É um usuário que definitivamente não faz questão de ter o computador mais forte do quarteirão e que raramente usa muitos recursos da máquina.

De acordo com a Intel, muitos desses consumidores ficarão plenamente satisfeitos com o modelo Celeron, chip de entrada da empresa, que a exemplo dos modelos da família Sempron, da AMD, podem ser encontrados em grandes lojas equipando máquinas que muitas vezes saem por menos de R$ 1 mil, com monitor.

Em todo caso, é bom lembrar que alguns lojistas não veem esses modelos mais em conta como a melhor opção: “por mais R$ 200, é possível comprar um computador com chip mais potente e com maior vida útil”, explica Roberta, funcionária do sistema de televendas da Dell.

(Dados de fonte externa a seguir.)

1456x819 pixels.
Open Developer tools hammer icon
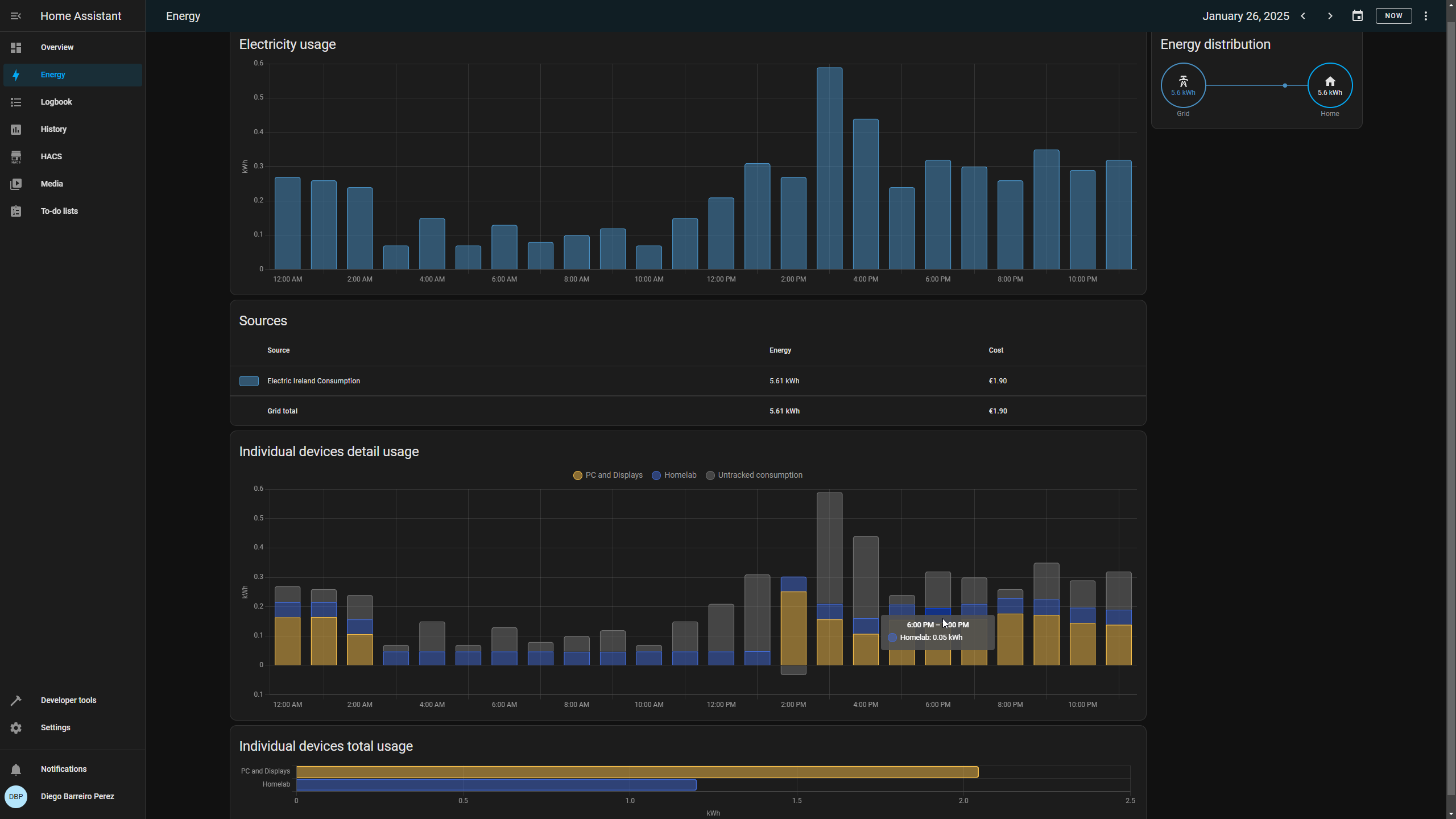(x=16, y=701)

Doméstico – Navega na internet, lê e-mails, ouve músicas, assiste a vídeos, eventualmente joga ou edita textos, apresentações ou imagens.

Doméstico

Chip Intel – Core Duo
Chip AMD – Athlon X2

Este é o usuário que, às vezes, pede um pouco mais de recursos da máquina, mas no geral apenas se contenta com o básico. Sheila, da Fast Shop, recomenda para esse perfil um desktop com processador Core Duo por R$ 1.299: “é máquina mais em conta que temos”, disse. Ao menos, está em sintonia com a recomendação da Intel para esse tipo de usuário. Já o técnico de informática Gastão de Carvalho prefere os chips Athlon X2, da AMD: “eles são mais em conta e têm o mesmo desempenho”, diz.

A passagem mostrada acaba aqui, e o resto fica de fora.